§ **抜粋**:
+ + + + + + +
合同会社の業務執行社員に課せられる義務とは?

合同会社と業務執行社員の関係は、株式会社と取締役の関係と同じく委任関係です。

したがって、民法の委任の規定が準用されている他、合同会社における業務執行社員には、株式会社における取締役に課せられる義務と類似の義務が会社法上課せられています。

合同会社の業務執行社員に就任すると、種々の義務を負うことになり、また、その義務違反に関しては損害賠償責任を負う場合があります。

ですから、合同会社に出資をしても重い責任や義務を負いたくない場合には、業務執行社員にはならず、単なる社員のままでいるという選択肢も検討するべきでしょう。

善管注意義務・忠実義務

業務執行社員は、株式会社の取締役と同様に、善良な管理者の注意をもってその職務を行わなければなりません(善管注意義務)。

また、法令および定款を順守し、合同会社のために忠実にその職務を行わなければなりません(忠実義務)。

善管注意義務・忠実義務に関しては、定款で別段の定めができる旨の規定が会社法に置かれていないため、善管注意義務・忠実義務を定款で排除することはできません。

報告義務

業務執行社員は、合同会社または合同会社の社員からの請求があるときは、いつでもその職務の状況を報告し、その職務が終了した後は遅滞なくその経過および結果を報告しなければなりません。

この報告義務が民法645条の受任者の報告義務と異なる点は、委任者である合同会社のみならず、社員も報告を求めることができる点にあります。

なお、この報告義務に関しては定款で別段の定めをすることができます。

競業避止義務

業務執行社員は、会社の業務を遂行する強大な権限が与えられており、また業務上の機密にも通じているため、その地位を利用して会社の取引先を奪うなど、会社の利益を犠牲にして自己や第三者の利益を図る危険性があります。

そこで、会社の利益を守るために、業務執行社員が下記1、2の行為(競業行為)を行う場合には、定款に別段の定めがない限り、当該業務執行社員以外の他の社員全員の承認を受けることを必要とし、承認を得ずに下記1、2の競業行為をした場合、合同会社に対して損害賠償責任を負うことになります。

競業行為

  1. 自己または第三者のために合同会社の事業の部類に属する取引をすること。
  2. 合同会社の事業と同種の事業を目的とする会社の取締役、執行役、業務を執行する社員になること

なお、合同会社の業務執行社員が、他の社員全員の同意得ないで1または2の行為をしたときは、1または2の行為によってその業務執行社員または第三者が得た利益の額は、合同会社に生じた損害の額として推定されます。
+ + + + + + +
§ **提供資料**:
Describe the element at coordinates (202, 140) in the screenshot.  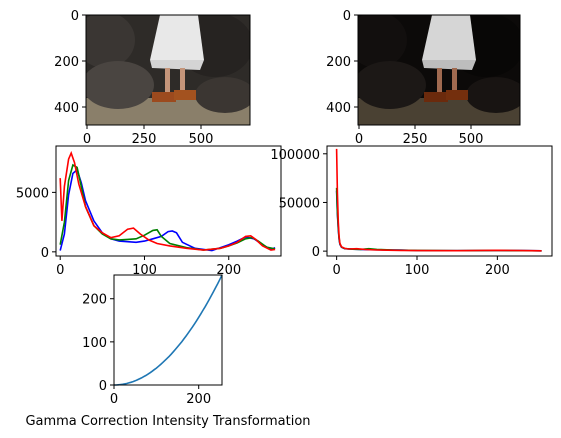
I see `image-a-xtick-2: 500` at that location.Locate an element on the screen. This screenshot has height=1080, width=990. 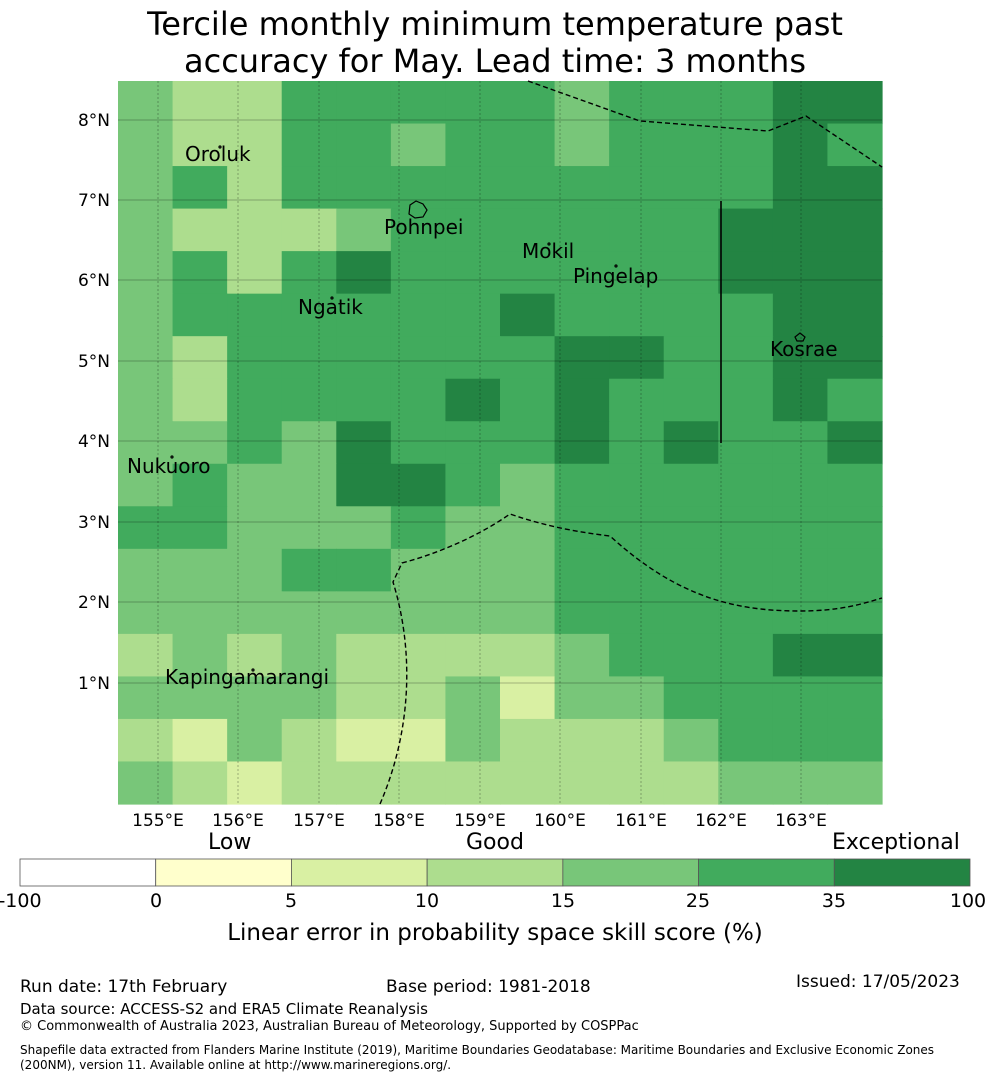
+ + + + + + +
§ **課題**: 抜粋のうち「業務執行社員は、合同会社または合同会社の社員からの請求があるときは」で始まる段落を、主な内容を保ったまま箇条書きに書き直してもらえますか?

§ **課題の結果**:
- 業務執行社員は、合同会社または社員から請求があれば、いつでも職務の状況を報告しなければならない。
- 職務が終了した後は、遅滞なくその経過および結果を報告しなければならない。